Rewrite all the entries below, putting "screen assistant" in place of "GUI agent" every time it occurs and keeping everything else the same.
※
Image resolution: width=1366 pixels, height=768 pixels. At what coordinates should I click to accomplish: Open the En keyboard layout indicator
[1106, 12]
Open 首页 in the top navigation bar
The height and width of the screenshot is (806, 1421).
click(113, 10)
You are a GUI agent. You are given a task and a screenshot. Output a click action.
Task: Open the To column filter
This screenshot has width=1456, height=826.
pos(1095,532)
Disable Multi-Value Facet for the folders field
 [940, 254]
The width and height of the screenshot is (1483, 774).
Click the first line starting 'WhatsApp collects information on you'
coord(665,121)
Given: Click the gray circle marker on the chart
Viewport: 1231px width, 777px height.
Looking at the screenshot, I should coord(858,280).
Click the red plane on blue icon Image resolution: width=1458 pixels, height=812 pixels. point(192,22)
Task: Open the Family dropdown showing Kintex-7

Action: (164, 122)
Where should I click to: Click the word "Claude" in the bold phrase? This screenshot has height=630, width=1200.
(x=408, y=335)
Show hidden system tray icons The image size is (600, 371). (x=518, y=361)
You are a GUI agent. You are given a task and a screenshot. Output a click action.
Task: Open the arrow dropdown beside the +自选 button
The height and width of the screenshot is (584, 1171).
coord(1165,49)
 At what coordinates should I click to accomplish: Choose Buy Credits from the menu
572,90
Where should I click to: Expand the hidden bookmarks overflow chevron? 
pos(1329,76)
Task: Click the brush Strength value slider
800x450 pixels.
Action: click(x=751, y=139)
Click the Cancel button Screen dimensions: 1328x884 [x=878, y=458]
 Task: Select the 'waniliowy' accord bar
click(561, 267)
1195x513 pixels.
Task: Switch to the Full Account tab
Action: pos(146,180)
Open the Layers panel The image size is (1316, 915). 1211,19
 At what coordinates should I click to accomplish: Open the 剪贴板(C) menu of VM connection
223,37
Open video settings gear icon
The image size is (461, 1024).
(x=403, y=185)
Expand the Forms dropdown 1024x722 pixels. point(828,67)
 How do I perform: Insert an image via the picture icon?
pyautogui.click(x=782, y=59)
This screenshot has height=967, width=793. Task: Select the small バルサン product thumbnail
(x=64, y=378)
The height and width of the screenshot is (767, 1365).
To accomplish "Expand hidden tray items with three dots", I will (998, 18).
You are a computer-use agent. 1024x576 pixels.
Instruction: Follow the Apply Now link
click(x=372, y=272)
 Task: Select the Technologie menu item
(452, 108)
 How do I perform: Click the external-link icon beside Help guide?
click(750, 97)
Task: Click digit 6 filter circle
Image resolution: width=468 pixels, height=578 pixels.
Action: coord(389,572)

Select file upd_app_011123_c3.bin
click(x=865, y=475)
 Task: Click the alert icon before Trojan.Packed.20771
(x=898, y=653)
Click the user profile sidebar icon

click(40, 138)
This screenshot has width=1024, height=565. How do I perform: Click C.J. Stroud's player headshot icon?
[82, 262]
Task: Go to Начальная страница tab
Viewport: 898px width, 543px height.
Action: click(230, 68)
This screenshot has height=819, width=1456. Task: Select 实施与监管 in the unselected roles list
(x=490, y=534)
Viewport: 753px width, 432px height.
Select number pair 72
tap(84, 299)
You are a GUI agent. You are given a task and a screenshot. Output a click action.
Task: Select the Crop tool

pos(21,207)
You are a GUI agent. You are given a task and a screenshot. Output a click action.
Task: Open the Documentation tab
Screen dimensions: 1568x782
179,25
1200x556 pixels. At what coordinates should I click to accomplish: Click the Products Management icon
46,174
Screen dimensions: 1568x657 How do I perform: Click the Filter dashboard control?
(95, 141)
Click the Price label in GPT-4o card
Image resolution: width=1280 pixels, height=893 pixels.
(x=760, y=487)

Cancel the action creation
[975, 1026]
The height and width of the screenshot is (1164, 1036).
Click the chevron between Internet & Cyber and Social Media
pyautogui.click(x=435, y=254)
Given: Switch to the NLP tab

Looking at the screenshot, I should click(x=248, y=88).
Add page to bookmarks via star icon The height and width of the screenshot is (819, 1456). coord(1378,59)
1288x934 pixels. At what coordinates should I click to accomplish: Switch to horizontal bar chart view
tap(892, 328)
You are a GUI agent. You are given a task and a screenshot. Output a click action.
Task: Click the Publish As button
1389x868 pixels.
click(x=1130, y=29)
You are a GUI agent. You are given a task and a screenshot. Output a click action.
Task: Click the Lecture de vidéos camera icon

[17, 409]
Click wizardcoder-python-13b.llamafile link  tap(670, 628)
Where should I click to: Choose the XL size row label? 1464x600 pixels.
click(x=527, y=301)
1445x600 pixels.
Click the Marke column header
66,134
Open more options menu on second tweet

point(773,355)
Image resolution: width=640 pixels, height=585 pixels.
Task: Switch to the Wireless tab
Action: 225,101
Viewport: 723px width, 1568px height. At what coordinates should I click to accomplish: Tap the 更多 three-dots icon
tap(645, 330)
※
_Exercise answer_.
Image resolution: width=1366 pixels, height=768 pixels. At what coordinates should I click to accomplish: Open the En keyboard layout indicator
[1106, 12]
Open 首页 in the top navigation bar
The height and width of the screenshot is (806, 1421).
click(113, 10)
You are a screen assistant. You are given a task and a screenshot. Output a click action.
Task: Open the To column filter
This screenshot has width=1456, height=826.
pos(1095,532)
Disable Multi-Value Facet for the folders field
 [940, 254]
The width and height of the screenshot is (1483, 774).
Click the first line starting 'WhatsApp collects information on you'
coord(665,121)
Given: Click the gray circle marker on the chart
Viewport: 1231px width, 777px height.
Looking at the screenshot, I should coord(858,280).
Click the red plane on blue icon Image resolution: width=1458 pixels, height=812 pixels. point(192,22)
Task: Open the Family dropdown showing Kintex-7

Action: (164, 122)
Where should I click to: Click the word "Claude" in the bold phrase? This screenshot has height=630, width=1200.
(x=408, y=335)
Show hidden system tray icons The image size is (600, 371). (x=518, y=361)
You are a screen assistant. You are given a task and a screenshot. Output a click action.
Task: Open the arrow dropdown beside the +自选 button
The height and width of the screenshot is (584, 1171).
coord(1165,49)
 At what coordinates should I click to accomplish: Choose Buy Credits from the menu
572,90
Where should I click to: Expand the hidden bookmarks overflow chevron? 
pos(1329,76)
Task: Click the brush Strength value slider
800x450 pixels.
Action: click(x=751, y=139)
Click the Cancel button Screen dimensions: 1328x884 [x=878, y=458]
 Task: Select the 'waniliowy' accord bar
click(561, 267)
1195x513 pixels.
Task: Switch to the Full Account tab
Action: pos(146,180)
Open the Layers panel The image size is (1316, 915). 1211,19
 At what coordinates should I click to accomplish: Open the 剪贴板(C) menu of VM connection
223,37
Open video settings gear icon
The image size is (461, 1024).
(x=403, y=185)
Expand the Forms dropdown 1024x722 pixels. point(828,67)
 How do I perform: Insert an image via the picture icon?
pyautogui.click(x=782, y=59)
This screenshot has height=967, width=793. Task: Select the small バルサン product thumbnail
(x=64, y=378)
The height and width of the screenshot is (767, 1365).
To accomplish "Expand hidden tray items with three dots", I will (998, 18).
You are a computer-use agent. 1024x576 pixels.
Instruction: Follow the Apply Now link
click(x=372, y=272)
 Task: Select the Technologie menu item
(452, 108)
 How do I perform: Click the external-link icon beside Help guide?
click(750, 97)
Task: Click digit 6 filter circle
Image resolution: width=468 pixels, height=578 pixels.
Action: coord(389,572)

Select file upd_app_011123_c3.bin
click(x=865, y=475)
 Task: Click the alert icon before Trojan.Packed.20771
(x=898, y=653)
Click the user profile sidebar icon

click(40, 138)
This screenshot has width=1024, height=565. How do I perform: Click C.J. Stroud's player headshot icon?
[82, 262]
Task: Go to Начальная страница tab
Viewport: 898px width, 543px height.
Action: click(230, 68)
This screenshot has height=819, width=1456. Task: Select 实施与监管 in the unselected roles list
(x=490, y=534)
Viewport: 753px width, 432px height.
Select number pair 72
tap(84, 299)
You are a screen assistant. You are given a task and a screenshot. Output a click action.
Task: Select the Crop tool

pos(21,207)
You are a screen assistant. You are given a task and a screenshot. Output a click action.
Task: Open the Documentation tab
Screen dimensions: 1568x782
179,25
1200x556 pixels. At what coordinates should I click to accomplish: Click the Products Management icon
46,174
Screen dimensions: 1568x657 How do I perform: Click the Filter dashboard control?
(95, 141)
Click the Price label in GPT-4o card
Image resolution: width=1280 pixels, height=893 pixels.
(x=760, y=487)

Cancel the action creation
[975, 1026]
The height and width of the screenshot is (1164, 1036).
Click the chevron between Internet & Cyber and Social Media
pyautogui.click(x=435, y=254)
Given: Switch to the NLP tab

Looking at the screenshot, I should click(x=248, y=88).
Add page to bookmarks via star icon The height and width of the screenshot is (819, 1456). coord(1378,59)
1288x934 pixels. At what coordinates should I click to accomplish: Switch to horizontal bar chart view
tap(892, 328)
You are a screen assistant. You are given a task and a screenshot. Output a click action.
Task: Click the Publish As button
1389x868 pixels.
click(x=1130, y=29)
You are a screen assistant. You are given a task and a screenshot. Output a click action.
Task: Click the Lecture de vidéos camera icon

[17, 409]
Click wizardcoder-python-13b.llamafile link  tap(670, 628)
Where should I click to: Choose the XL size row label? 1464x600 pixels.
click(x=527, y=301)
1445x600 pixels.
Click the Marke column header
66,134
Open more options menu on second tweet

point(773,355)
Image resolution: width=640 pixels, height=585 pixels.
Task: Switch to the Wireless tab
Action: 225,101
Viewport: 723px width, 1568px height. At what coordinates should I click to accomplish: Tap the 更多 three-dots icon
tap(645, 330)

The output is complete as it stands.